Archives Discussions

paulv · ‎10-17-2011

I'm doing a project that is about overlapping data transfer with computation on a CPU/GPU architecture. I have figured out how to do it on GPUs that have there own separate global memory. However I'm not sure if a similar approach can be taken to speed up AMD Fusion architectures. As far as I can tell there is no separate global memory to speak of, so I'm guessing it falls outside of the scope of my project, but I'd like to see a clear document that describes whether this is relevant for my project or not. Does anyone know where to find this?

Also there are supposed to be GPUs that are integrated directly into the motherboard. What are those called and do those have separate global memory?

corry · ‎10-17-2011

Look at the FSA roadmap, as thats where I derive most of what I "know" about it... Currently, from my best understanding of the docs, they share ram, yes, but not cache, or a virtual address space. GPU's are still on an on-die PCIe link, and as such, are treated similarly to Current GPUs. The difference is that system ram speed now can effect GPU performance.

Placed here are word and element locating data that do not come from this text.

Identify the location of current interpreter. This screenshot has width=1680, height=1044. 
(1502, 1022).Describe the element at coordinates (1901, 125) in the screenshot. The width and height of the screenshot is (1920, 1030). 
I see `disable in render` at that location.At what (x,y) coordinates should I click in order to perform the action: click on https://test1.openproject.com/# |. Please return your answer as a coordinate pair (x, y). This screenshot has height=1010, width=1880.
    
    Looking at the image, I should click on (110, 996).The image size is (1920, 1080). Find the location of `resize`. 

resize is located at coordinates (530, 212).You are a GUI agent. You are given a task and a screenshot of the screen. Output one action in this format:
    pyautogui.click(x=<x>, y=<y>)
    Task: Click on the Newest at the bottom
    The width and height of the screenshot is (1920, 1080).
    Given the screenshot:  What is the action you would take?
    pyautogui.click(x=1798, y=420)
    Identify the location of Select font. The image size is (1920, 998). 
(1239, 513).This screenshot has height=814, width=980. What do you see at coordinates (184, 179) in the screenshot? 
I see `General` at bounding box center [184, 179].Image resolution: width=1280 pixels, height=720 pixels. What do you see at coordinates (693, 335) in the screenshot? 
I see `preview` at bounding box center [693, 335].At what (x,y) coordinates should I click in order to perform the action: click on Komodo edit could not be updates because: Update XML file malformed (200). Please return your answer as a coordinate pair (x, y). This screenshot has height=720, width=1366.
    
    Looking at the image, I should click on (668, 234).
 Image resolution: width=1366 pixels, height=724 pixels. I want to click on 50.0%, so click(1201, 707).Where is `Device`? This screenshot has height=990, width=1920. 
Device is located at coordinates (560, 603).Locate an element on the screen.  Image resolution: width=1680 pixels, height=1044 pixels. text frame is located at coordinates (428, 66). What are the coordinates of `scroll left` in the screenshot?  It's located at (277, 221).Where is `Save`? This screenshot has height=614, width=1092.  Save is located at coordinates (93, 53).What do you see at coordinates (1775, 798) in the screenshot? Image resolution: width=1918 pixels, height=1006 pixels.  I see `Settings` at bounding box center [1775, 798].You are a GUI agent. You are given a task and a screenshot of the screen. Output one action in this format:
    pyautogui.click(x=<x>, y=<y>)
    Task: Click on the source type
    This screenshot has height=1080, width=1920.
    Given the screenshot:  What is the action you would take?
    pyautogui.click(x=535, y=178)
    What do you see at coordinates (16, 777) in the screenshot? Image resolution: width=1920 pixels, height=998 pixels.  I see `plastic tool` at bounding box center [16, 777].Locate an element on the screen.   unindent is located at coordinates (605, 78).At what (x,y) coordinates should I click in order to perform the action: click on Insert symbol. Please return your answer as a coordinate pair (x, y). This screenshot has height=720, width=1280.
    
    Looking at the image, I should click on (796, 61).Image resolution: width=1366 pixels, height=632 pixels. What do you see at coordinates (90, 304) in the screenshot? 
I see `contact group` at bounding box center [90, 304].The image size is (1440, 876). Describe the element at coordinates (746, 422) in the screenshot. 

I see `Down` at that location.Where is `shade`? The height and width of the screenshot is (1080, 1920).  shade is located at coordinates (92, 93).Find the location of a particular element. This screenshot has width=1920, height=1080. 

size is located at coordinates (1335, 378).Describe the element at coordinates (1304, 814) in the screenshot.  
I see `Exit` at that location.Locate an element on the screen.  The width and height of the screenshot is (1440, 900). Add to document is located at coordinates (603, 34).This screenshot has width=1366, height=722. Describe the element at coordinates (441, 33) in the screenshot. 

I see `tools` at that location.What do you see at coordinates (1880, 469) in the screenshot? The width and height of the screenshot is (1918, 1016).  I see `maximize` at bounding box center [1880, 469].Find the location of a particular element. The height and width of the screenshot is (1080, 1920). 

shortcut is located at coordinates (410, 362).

That said, and again, from my understanding of where things are now, you still do things the GPU way. i.e. using memcpy will not produce defined results with GPU ram. I would suppose this is for a few reasons. One, the GPU isn't operating in your virtual address space, as such, its physical ram pages need to be mapped to your program's virtual pages. Second, they GPU would have to be notified that changes have been made, and of course, for the other direction, the GPU would have to be able to notify the CPU that ram has changed. Currently, there is no mechanism in place to do so. FSA is no trivial effort! It'll be worth it though!

paulv · ‎10-17-2011

Ok so if I understand you correctly they both use the same physical RAM, but always use disjoint portions of it. When you do a memcopy, data is transferred RAM-to-RAM (from the CPU's physical address space to the GPU's or vice versa).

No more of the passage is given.